## Source records
· · · · · · ·

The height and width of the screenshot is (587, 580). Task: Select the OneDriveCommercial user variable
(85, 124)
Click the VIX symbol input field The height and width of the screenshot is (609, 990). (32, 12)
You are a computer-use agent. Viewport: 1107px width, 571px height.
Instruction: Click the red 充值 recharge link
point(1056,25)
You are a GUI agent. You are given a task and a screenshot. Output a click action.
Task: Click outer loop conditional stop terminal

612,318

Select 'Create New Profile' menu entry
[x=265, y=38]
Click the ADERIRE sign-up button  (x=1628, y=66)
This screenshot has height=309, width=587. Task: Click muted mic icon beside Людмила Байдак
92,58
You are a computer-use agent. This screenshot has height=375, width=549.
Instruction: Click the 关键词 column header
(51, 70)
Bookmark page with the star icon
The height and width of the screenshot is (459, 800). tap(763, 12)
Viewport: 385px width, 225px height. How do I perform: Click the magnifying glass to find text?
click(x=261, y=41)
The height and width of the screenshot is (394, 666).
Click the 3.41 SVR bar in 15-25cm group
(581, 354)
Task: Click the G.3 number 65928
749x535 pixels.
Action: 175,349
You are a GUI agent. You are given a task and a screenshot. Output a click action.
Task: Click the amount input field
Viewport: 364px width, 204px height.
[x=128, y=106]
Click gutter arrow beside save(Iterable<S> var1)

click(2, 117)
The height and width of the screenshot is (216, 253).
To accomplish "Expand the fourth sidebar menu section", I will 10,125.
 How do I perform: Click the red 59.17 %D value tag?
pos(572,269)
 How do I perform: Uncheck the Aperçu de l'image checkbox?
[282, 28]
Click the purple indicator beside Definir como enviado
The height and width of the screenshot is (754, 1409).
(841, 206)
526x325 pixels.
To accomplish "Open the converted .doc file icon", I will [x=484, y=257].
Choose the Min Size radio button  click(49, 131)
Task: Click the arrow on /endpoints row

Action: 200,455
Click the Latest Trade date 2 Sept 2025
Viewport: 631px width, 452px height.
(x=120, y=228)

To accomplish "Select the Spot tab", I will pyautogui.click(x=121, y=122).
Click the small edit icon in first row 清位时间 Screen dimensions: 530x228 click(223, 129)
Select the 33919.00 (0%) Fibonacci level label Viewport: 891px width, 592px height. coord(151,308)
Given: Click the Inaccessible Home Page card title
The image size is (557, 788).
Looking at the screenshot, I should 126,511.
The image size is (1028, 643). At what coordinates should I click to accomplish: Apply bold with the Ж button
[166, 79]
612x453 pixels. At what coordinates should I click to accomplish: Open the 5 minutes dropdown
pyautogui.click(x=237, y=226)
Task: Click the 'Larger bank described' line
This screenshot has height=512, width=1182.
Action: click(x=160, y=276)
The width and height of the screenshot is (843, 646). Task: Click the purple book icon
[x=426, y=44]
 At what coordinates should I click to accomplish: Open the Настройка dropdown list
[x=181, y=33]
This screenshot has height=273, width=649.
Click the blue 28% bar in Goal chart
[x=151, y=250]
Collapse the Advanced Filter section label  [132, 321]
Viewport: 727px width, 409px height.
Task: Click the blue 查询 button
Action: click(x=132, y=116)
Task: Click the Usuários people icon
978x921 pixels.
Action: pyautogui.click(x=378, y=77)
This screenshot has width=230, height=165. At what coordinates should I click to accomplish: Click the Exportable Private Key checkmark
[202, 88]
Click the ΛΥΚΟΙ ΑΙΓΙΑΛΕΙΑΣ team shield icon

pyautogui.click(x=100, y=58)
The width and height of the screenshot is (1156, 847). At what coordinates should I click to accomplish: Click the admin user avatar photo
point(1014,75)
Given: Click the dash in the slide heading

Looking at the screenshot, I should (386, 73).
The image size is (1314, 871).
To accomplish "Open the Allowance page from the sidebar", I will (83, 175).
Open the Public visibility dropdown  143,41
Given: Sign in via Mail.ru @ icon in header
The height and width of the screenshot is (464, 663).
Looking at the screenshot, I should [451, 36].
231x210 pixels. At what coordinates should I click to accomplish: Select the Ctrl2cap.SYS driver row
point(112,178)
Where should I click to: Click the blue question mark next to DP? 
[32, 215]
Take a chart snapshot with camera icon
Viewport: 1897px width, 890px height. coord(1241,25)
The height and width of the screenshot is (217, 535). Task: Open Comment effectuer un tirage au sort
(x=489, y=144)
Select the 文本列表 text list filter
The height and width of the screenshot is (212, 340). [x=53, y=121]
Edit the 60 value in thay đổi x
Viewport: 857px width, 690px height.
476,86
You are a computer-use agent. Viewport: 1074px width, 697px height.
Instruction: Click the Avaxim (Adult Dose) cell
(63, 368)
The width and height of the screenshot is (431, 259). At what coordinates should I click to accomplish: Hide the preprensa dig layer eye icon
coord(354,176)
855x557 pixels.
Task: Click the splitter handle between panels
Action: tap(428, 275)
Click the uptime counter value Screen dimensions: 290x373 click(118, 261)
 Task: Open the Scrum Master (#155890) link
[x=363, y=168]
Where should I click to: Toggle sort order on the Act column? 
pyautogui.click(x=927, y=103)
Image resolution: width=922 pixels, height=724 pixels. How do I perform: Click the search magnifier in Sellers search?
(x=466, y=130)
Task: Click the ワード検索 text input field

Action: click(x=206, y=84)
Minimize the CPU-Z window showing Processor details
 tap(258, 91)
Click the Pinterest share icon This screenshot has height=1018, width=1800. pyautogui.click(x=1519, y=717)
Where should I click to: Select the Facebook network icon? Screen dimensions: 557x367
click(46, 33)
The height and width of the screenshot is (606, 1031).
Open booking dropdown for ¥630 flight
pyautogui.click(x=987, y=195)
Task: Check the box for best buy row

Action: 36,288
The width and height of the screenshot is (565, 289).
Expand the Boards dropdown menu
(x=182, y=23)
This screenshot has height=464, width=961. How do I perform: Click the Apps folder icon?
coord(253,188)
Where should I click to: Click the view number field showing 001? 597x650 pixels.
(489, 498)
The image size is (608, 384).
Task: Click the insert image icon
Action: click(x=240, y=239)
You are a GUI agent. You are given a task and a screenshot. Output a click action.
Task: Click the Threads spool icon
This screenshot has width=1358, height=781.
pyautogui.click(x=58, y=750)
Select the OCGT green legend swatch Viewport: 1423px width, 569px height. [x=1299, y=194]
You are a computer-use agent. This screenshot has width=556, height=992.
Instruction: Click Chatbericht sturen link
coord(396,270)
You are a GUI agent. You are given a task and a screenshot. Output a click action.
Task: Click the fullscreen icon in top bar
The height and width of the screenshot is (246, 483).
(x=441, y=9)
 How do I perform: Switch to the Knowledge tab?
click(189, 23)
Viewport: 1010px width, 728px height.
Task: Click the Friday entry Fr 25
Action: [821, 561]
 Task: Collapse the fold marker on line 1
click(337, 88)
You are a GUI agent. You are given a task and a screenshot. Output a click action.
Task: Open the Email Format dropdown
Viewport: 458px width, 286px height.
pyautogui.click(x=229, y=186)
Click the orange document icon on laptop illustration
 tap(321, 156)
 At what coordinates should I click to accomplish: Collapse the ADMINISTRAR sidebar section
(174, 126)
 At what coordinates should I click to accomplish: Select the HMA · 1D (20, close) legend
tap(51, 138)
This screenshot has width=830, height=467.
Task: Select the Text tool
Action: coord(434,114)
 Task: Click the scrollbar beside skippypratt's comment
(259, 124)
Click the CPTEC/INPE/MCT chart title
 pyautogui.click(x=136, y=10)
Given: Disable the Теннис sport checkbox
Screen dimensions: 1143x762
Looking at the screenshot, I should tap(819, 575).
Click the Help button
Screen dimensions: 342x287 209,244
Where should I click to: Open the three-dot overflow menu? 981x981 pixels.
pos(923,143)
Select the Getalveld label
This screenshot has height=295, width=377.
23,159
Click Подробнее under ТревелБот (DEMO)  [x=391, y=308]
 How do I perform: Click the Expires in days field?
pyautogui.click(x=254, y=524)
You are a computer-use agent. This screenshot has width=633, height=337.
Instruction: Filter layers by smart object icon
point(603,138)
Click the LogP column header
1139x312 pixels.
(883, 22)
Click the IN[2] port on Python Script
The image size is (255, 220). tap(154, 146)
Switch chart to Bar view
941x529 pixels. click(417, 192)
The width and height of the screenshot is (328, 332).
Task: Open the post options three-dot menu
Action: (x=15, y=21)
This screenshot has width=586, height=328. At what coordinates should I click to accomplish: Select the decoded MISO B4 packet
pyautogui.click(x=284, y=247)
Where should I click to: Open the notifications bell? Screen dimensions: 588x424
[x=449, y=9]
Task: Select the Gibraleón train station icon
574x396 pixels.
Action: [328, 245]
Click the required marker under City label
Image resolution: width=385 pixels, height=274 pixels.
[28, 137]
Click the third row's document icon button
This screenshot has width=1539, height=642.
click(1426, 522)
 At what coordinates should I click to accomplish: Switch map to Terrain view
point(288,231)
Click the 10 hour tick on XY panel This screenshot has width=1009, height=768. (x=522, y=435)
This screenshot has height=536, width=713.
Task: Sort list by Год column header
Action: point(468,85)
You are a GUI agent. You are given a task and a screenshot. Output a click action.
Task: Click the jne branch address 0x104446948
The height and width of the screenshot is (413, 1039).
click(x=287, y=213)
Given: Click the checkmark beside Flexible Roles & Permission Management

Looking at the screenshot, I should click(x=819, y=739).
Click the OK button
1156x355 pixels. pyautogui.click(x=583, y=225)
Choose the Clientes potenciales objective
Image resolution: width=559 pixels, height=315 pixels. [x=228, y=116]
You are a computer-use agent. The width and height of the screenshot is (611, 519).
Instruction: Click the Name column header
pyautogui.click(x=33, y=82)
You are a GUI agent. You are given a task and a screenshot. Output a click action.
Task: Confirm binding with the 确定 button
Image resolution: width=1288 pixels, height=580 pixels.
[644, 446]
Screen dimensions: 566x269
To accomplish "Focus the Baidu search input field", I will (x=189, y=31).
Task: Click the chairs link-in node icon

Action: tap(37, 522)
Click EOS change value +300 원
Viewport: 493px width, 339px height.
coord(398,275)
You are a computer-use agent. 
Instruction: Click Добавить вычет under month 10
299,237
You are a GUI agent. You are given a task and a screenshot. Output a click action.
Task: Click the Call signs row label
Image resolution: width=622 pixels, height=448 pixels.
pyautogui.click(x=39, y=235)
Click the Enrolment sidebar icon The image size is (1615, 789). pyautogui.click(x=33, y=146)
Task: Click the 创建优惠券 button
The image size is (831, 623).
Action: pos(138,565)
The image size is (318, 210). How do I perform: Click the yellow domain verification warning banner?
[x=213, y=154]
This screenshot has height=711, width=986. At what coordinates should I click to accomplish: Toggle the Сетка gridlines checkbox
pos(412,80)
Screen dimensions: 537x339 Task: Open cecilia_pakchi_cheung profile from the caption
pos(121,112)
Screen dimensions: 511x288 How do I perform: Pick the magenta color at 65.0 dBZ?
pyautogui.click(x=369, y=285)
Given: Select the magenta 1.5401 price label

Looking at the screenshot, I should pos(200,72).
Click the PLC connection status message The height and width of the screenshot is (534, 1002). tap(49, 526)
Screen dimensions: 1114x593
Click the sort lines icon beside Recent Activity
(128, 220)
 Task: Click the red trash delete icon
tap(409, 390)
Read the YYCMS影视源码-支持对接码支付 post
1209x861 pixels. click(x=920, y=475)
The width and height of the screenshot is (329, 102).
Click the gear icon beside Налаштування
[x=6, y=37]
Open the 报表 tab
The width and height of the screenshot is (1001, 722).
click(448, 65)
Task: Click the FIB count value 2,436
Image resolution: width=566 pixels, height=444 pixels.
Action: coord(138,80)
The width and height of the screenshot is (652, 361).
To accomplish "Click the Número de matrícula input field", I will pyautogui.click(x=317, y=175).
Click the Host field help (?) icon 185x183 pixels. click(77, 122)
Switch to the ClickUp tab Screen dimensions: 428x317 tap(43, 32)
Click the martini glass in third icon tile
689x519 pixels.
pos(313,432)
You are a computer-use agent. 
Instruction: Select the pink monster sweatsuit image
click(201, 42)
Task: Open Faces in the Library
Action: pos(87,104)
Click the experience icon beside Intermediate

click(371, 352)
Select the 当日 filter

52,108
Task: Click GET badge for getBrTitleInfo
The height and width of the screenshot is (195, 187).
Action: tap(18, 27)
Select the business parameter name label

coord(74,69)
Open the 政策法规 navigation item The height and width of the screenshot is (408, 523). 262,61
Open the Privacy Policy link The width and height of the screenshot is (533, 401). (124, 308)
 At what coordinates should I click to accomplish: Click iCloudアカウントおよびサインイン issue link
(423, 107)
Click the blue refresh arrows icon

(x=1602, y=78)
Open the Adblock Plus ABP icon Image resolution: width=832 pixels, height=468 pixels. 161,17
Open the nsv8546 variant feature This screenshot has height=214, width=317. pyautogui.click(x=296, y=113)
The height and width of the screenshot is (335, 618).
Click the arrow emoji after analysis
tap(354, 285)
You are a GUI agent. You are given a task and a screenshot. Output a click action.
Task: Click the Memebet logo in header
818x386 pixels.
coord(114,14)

· · · · · · ·

## Your objective
What you give back should be exactly the lines of the entries above from the one containing "Click the gear icon beside Налаштування" to the end, and nothing more.

## Answer for this exercise
Click the gear icon beside Налаштування
[x=6, y=37]
Open the 报表 tab
The width and height of the screenshot is (1001, 722).
click(448, 65)
Task: Click the FIB count value 2,436
Image resolution: width=566 pixels, height=444 pixels.
Action: coord(138,80)
The width and height of the screenshot is (652, 361).
To accomplish "Click the Número de matrícula input field", I will pyautogui.click(x=317, y=175).
Click the Host field help (?) icon 185x183 pixels. click(77, 122)
Switch to the ClickUp tab Screen dimensions: 428x317 tap(43, 32)
Click the martini glass in third icon tile
689x519 pixels.
pos(313,432)
You are a computer-use agent. 
Instruction: Select the pink monster sweatsuit image
click(201, 42)
Task: Open Faces in the Library
Action: pos(87,104)
Click the experience icon beside Intermediate

click(371, 352)
Select the 当日 filter

52,108
Task: Click GET badge for getBrTitleInfo
The height and width of the screenshot is (195, 187).
Action: tap(18, 27)
Select the business parameter name label

coord(74,69)
Open the 政策法规 navigation item The height and width of the screenshot is (408, 523). 262,61
Open the Privacy Policy link The width and height of the screenshot is (533, 401). (124, 308)
 At what coordinates should I click to accomplish: Click iCloudアカウントおよびサインイン issue link
(423, 107)
Click the blue refresh arrows icon

(x=1602, y=78)
Open the Adblock Plus ABP icon Image resolution: width=832 pixels, height=468 pixels. 161,17
Open the nsv8546 variant feature This screenshot has height=214, width=317. pyautogui.click(x=296, y=113)
The height and width of the screenshot is (335, 618).
Click the arrow emoji after analysis
tap(354, 285)
You are a GUI agent. You are given a task and a screenshot. Output a click action.
Task: Click the Memebet logo in header
818x386 pixels.
coord(114,14)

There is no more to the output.